No.223’s photography often evokes imagery of youthful collectives or coming-of-age scenes, yet at its core is a persistent commitment to “recording everyday landscapes” and “gazing at relationships,” sustained over more than two decades. His subjects are primarily close friends and acquaintances. Through recurring depictions of bodies, gazes, personal objects, and gestures from daily life, his photographs quietly—yet intensely—capture the physical and emotional nuances of human relationships. This orientation resonates with the lineage of so-called “I-Photography” in Japan.

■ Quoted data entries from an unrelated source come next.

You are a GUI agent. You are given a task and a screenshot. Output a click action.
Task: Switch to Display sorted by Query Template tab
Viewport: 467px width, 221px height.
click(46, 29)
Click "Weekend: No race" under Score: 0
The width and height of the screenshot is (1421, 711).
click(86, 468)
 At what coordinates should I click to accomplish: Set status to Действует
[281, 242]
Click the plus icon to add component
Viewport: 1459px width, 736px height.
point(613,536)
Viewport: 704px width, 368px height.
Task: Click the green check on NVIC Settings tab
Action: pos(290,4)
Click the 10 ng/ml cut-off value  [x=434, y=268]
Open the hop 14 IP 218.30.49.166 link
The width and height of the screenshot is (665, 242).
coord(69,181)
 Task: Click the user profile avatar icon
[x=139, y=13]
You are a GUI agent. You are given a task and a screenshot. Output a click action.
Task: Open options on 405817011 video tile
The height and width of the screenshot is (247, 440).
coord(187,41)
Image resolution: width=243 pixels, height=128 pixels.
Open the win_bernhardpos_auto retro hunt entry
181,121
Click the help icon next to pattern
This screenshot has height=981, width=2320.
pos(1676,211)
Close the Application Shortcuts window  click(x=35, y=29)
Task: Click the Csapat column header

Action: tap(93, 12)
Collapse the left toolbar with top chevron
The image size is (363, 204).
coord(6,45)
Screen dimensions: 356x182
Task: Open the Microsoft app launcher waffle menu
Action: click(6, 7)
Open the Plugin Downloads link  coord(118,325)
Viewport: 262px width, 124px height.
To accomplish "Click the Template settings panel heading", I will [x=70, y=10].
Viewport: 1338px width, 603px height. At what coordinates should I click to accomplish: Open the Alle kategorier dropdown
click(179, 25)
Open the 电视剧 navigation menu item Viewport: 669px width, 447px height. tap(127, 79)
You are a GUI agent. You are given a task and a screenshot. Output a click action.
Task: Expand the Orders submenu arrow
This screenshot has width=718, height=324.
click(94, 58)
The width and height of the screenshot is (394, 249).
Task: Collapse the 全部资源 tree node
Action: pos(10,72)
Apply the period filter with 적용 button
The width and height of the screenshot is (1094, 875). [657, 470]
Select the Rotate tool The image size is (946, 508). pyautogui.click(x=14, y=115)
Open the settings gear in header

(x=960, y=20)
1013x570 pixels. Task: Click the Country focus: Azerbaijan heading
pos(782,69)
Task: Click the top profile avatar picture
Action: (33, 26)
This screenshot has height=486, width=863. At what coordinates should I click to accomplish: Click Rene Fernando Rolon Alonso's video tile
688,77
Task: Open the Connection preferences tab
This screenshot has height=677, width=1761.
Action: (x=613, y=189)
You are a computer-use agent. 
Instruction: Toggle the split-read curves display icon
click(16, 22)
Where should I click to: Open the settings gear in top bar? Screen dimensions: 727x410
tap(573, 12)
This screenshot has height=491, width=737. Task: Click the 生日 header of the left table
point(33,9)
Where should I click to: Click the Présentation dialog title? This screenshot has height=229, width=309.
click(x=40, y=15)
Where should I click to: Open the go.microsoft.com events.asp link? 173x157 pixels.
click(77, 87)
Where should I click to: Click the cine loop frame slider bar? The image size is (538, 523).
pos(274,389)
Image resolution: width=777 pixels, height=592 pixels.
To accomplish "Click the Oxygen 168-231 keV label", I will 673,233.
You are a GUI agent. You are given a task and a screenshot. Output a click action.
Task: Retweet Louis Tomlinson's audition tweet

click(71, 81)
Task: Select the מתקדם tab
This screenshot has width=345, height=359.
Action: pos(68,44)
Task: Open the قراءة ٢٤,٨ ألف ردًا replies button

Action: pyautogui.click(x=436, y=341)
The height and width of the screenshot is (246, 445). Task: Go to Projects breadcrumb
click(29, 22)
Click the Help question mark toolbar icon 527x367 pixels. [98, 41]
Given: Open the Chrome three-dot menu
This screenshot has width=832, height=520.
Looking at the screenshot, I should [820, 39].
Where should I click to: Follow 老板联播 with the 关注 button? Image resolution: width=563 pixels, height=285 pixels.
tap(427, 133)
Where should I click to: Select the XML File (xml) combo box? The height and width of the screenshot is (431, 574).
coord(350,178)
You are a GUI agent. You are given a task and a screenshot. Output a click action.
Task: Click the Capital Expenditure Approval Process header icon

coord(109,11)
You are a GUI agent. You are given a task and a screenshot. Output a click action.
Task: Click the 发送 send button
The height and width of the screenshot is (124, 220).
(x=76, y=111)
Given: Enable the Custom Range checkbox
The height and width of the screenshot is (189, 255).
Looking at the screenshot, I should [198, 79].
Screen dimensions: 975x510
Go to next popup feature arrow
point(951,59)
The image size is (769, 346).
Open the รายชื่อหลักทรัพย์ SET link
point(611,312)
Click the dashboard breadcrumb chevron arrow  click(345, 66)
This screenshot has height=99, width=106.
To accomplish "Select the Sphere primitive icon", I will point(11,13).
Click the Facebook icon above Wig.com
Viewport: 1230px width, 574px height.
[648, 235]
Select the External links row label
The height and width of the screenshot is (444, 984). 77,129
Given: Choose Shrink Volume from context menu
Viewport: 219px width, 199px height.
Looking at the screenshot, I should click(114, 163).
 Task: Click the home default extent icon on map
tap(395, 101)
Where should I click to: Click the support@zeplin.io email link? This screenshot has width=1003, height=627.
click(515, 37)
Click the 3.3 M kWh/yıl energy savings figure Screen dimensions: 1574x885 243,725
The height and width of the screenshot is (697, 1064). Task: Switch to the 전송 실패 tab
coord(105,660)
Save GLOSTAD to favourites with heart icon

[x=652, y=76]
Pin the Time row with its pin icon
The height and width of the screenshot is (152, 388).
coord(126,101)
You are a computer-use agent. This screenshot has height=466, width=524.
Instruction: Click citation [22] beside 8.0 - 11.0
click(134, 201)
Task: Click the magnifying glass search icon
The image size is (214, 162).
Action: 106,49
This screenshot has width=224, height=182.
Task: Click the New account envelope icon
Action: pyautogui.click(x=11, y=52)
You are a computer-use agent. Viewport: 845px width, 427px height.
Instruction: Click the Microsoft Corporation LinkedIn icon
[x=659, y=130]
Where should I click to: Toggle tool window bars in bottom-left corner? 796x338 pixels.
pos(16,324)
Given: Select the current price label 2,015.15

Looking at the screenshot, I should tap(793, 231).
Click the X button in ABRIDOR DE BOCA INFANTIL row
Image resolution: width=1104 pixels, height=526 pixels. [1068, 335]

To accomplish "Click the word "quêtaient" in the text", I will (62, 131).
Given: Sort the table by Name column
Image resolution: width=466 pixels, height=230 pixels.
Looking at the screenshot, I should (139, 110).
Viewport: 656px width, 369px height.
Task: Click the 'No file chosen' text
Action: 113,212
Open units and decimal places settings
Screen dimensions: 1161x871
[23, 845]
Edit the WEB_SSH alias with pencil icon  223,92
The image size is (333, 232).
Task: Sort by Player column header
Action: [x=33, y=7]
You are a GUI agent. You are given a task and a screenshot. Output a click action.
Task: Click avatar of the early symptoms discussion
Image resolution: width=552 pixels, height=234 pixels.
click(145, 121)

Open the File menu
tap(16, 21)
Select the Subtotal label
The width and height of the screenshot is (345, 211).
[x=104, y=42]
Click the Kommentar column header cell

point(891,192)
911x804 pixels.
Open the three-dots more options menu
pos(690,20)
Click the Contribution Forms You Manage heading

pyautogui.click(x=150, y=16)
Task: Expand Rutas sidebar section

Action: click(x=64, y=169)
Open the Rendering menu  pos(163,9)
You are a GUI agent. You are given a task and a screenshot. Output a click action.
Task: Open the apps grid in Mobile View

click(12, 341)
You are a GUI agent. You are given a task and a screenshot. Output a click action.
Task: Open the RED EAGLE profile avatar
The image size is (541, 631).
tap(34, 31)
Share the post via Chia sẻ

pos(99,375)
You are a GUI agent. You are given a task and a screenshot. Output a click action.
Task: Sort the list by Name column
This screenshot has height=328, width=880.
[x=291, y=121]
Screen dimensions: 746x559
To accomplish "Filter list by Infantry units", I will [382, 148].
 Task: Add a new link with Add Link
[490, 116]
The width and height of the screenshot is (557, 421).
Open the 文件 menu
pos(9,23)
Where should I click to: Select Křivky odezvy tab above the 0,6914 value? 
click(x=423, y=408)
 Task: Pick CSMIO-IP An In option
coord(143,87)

During the 1970s and 1980s, photographers such as Masahisa Fukase, Nobuyoshi Araki, and Daido Moriyama became known for their direct and revealing expressions of inner emotions, sexuality, and familial themes. In contrast, post-1990s Japanese photography gradually shifted its focus away from the “exposure of the self” or documentary exactitude, and toward themes such as “interpersonal relationships,” “co-presence,” and a “sense of flowing time.”¹

 

This shift was supported by programs such as New Cosmos of Photography and Parco Urbanart, as well as by Japan’s distinctive culture of photo magazines and photobooks. These platforms went beyond merely discovering emerging talent; they functioned as bearers of the social and cultural expectation for “new forms of personal expression = contemporary reality,” and were closely intertwined with the shifting sensibilities of the time. Under such institutional support, photography moved away from the objectivity of “reportage” or “documentation” and came to be valued as a contemporary mode of expression capable of engaging with softer, more ambiguous realms―such as “the self and the other,” “relationality and perception,” and “the body and time.”²

 

In contrast, No.223’s photographic practice emerged independently in early 2000s China, where no such institutional infrastructure or programs existed. Using fashion magazines, personal blogs, and zines as autonomous tools, his practice developed entirely through self-initiated effort. His work arose under conditions different from Japan’s institutional support system, incorporating physical intimacy and contact without rendering them sentimental or consumable. Working in analog film, he meticulously documents the changes and accumulations that mark human relationships. His perspective is deeply entwined with the transformations of urban space and the shifting social sensibilities of China. In an urban life increasingly defined by anonymity, his practice attempts to preserve the contours of the body and of emotion. His photographs evoke what might be called “landscapes of relationships”―poetic visual impressions that do not blur interpersonal connection, but rather make tangible the physical and emotional presence of individual subjects.

 

In a contemporary moment when visual information is rapidly consumed through social media and other screen-based platforms, No.223’s works attentively capture delicate elements such as human touch, the texture of air, and moments of silence. His photographic stance aims to document and preserve these relationships in a form resistant to consumption. In an age when both relationality and bodily perception are increasingly vague, his expression seeks to reclaim visual intensity. It may be seen as a unique perspective rooted in China’s urban culture and social reality. His ongoing practice marks one of the important directions in Chinese photography since the 2000s, positioning itself as a contemporary attempt to depict and sustain human relationality through the medium of photography.